1. Con il primo motivo il ricorrente denunzia la violazione e falsa applicazione degli artt. 2094 e 2381 cc nonché l'omessa o quantomeno insufficiente e/o contraddittoria motivazione su un punto decisivo della controversia, per avere la Corte territoriale erroneamente sopravvalutato il nomen iuris del contratto e per avere erroneamente ritenuto che le formalità di conferimento non erano quelle relative alla nomina di un amministratore delegato.

2. Con il secondo e terzo motivo si censura l'omessa o quantomeno insufficiente e/o contraddittoria motivazione circa un fatto controverso e decisivo per il giudizio, nonché la violazione e falsa applicazione, sotto altro profilo, dell'art. 2094 cc e dell'art. 1 CCNL Dirigenti Industriali, per non avere la Corte di merito motivato sulle seguenti circostanze: "in azienda il ruolo del C. veniva normalmente definito come direzione generale" e "il C. aveva come gli altri dirigenti un limite di budget, solo più alto: oltre lire 50.000.000 doveva essere autorizzato dal responsabile della divisione legno a livello Europa".

3. Con il quarto motivo si censura l'omessa o quantomeno insufficiente e/o contraddittoria motivazione circa un fatto controverso e decisivo per il giudizio, nonché la violazione e falsa applicazione dell'art. 112 c.p.c. sulla corrispondenza tra il chiesto ed il pronunciato per avere omesso di considerare e di motivare sul fatto che l'esistenza di un gruppo societario era il presupposto stesso dell'azione del C.

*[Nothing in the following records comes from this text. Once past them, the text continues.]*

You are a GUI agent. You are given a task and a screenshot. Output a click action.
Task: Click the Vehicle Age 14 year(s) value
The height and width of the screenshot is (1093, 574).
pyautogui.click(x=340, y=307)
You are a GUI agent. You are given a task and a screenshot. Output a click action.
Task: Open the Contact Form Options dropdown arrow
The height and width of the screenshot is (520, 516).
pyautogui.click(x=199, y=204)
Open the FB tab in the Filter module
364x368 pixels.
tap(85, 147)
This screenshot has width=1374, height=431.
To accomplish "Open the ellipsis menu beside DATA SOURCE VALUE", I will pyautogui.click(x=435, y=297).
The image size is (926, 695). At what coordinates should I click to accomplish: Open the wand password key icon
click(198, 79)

4. Con il quinto motivo si censura l'omessa o quantomeno insufficiente e/o contraddittoria motivazione circa un fatto controverso e decisivo per il giudizio, nonché la violazione e falsa applicazione, sotto altro profilo, dell'art. 2094 cc e dell'art. 1 CCNL Dirigenti Industriali per avere omesso la Corte di merito di considerare e motivare sul fatto che per il periodo 1996-2001 il C. aveva dovuto dividere la propria attività di direttore generale tra lo stabilimento ICLA srl di Peseggia e quello di Fombio, appartenente ad altra società del gruppo per la quale egli non rivestiva alcun ruolo.

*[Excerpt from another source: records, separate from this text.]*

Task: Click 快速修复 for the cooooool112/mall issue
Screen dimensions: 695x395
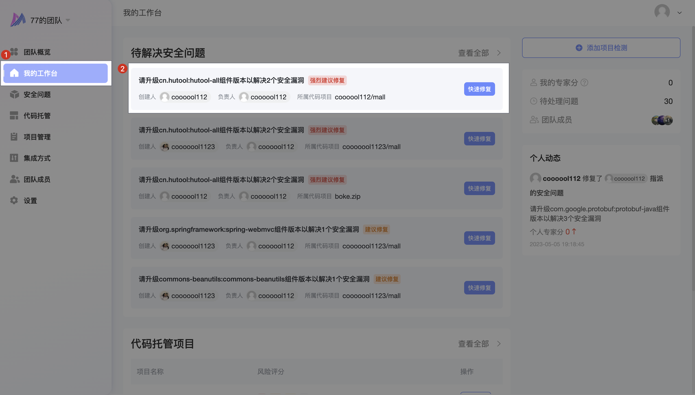Action: click(479, 89)
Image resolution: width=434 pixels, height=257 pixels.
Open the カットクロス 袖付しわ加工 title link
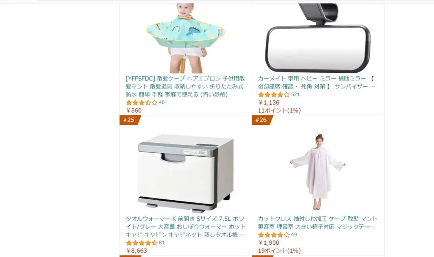(317, 223)
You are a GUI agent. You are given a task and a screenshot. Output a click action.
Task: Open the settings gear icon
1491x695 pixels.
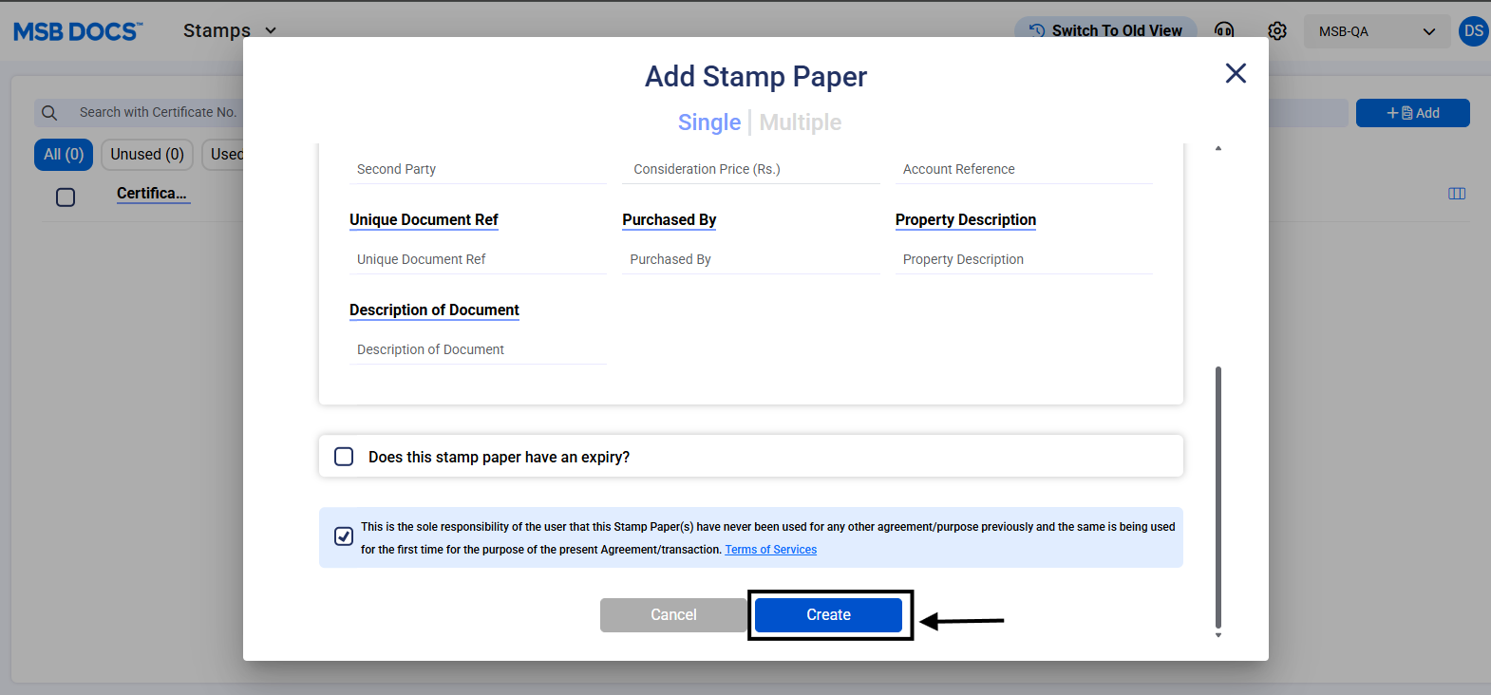click(x=1277, y=31)
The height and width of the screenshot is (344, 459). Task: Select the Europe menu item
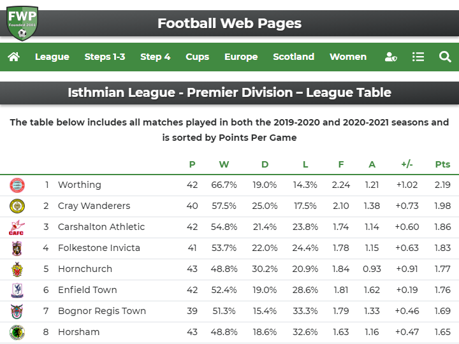(241, 57)
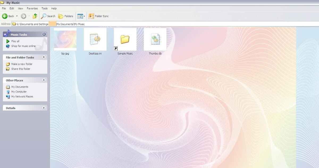This screenshot has width=319, height=168.
Task: Collapse the Music Tasks panel
Action: coord(44,34)
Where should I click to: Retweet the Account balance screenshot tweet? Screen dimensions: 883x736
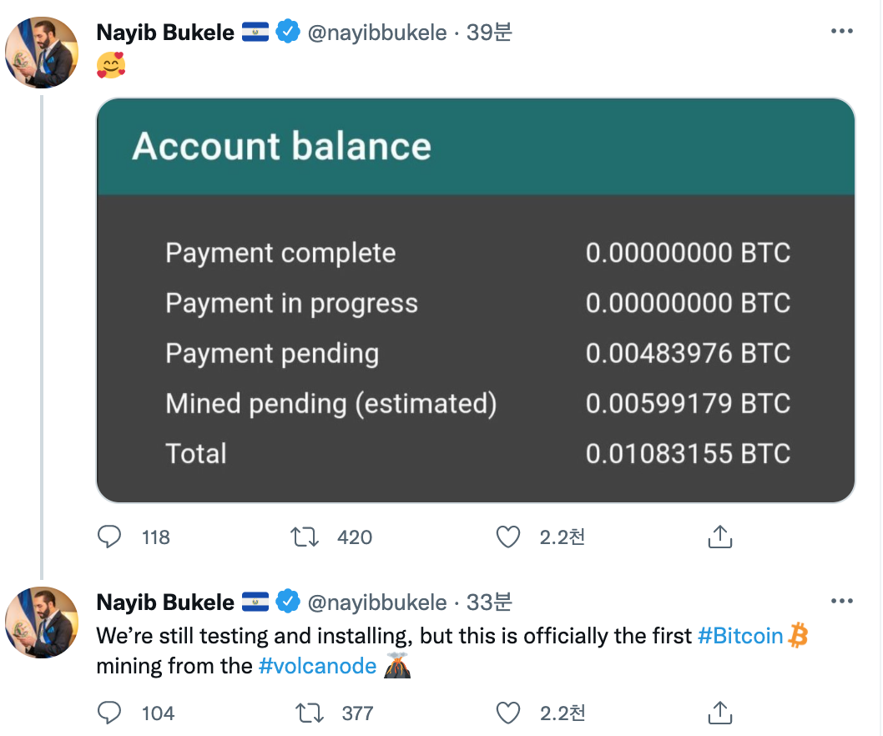click(x=305, y=537)
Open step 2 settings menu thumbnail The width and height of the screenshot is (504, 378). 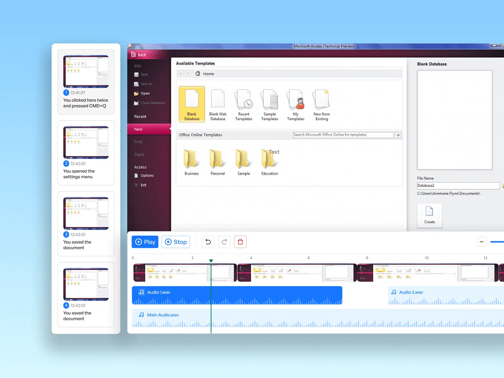[x=86, y=142]
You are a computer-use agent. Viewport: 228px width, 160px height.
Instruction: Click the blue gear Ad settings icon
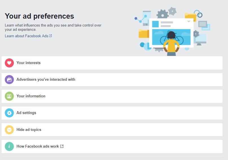click(x=9, y=113)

5. Con il sesto motivo si censura l'omessa o quantomeno insufficiente e/o contraddittoria motivazione circa un fatto controverso e decisivo per il giudizio nonché la violazione e falsa applicazione degli artt. 61 e 69 D.lvo n. 276/2003 (testo vigente ratione temporis) oltre che dell'art. 2094 cc, per avere la Corte territoriale omesso di considerare e di motivare sulla rilevata esistenza, per oltre un terzo del rapporto, di due contratti che non conferivano, neppure all'apparenza, l'incarico di amministratore delegato, bensì rispettivamente di consulente e di collaboratore a progetto.

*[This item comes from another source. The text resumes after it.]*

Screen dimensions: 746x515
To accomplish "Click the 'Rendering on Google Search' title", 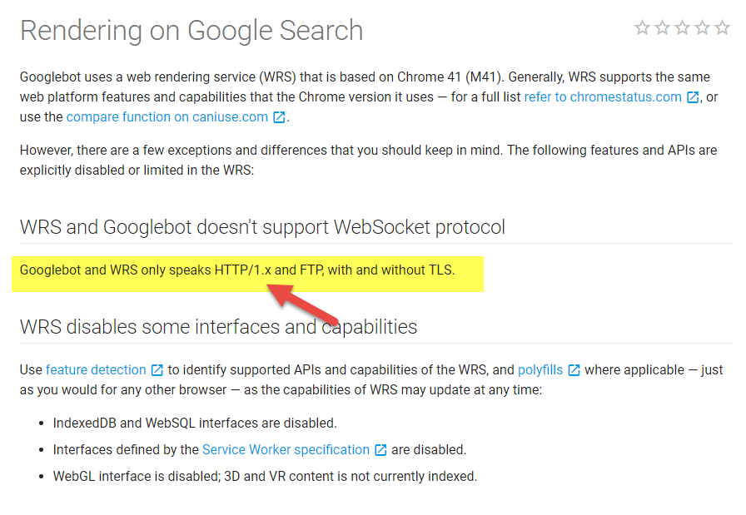I will pos(191,31).
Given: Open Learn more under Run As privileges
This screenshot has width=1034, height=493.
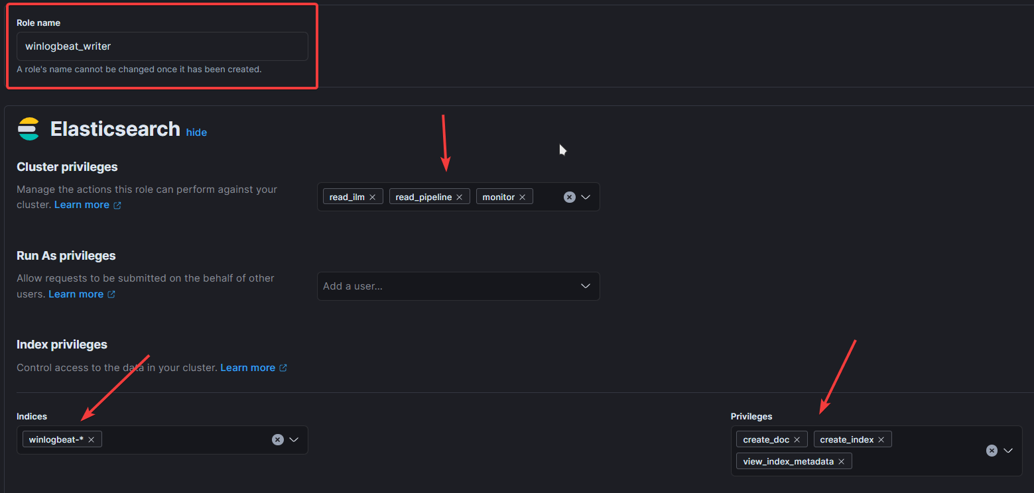Looking at the screenshot, I should click(x=76, y=294).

6. Con il settimo motivo il ricorrente si duole della violazione e falsa applicazione, sotto ulteriore profilo, degli artt. 61 e ss D.lgvo n. 276/2003 (testo vigente ratione temporis) nonché l'omesso o quanto meno insufficiente e/o contraddittoria motivazione su di un fatto controverso e decisivo per il giudizio per la mancata conversione del fittizio rapporto di collaborazione a progetto in rapporto di lavoro subordinato, almeno per il periodo dal 1° gennaio 2004 sino alla cessazione definitiva del rapporto stesso, avvenuta per iniziativa aziendale con lettera di recesso del 23.11.2005.

7. Con l'ottavo motivo il ricorrente deduce la violazione e falsa applicazione dell'art. 112 c.p.c. nonché la mancata corrispondenza tra chiesto e pronunciato, per non avere la Corte di appello esaminato le due domande proposte in sede di appello incidentale.

8. Il primo motivo non è fondato.

9. La Corte territoriale si è attenuta ai principi, più volte affermati nella giurisprudenza di legittimità (in termini Cass. 13.2.2004 n. 2842; Cass. 7.10.2004 n. 20002), non incorrendo, pertanto, nelle denunziate violazioni di legge, secondo i quali l'elemento indefettibile del rapporto di lavoro subordinato - e criterio distintivo nel contempo rispetto a quello autonomo - è la subordinazione, intesa come vincolo di soggezione personale del prestatore al potere direttivo di datore di lavoro, che inerisce alle intrinseche modalità di svolgimento delle prestazioni lavorative e non già soltanto al loro risultato, mentre hanno carattere sussidiario e funzione meramente indiziaria (cfr. Cass. 8.5.2009 n. 10629) altri elementi del rapporto di lavoro (quali ad esempio la collaborazione, l'osservanza di un determinato orario di lavoro, la continuità della prestazione lavorativa, l'inserimento della prestazione lavorativa nella organizzazione aziendale e il coordinamento con l'attività imprenditoriale, l'assenza di rischio per il lavoratore e la forma della retribuzione).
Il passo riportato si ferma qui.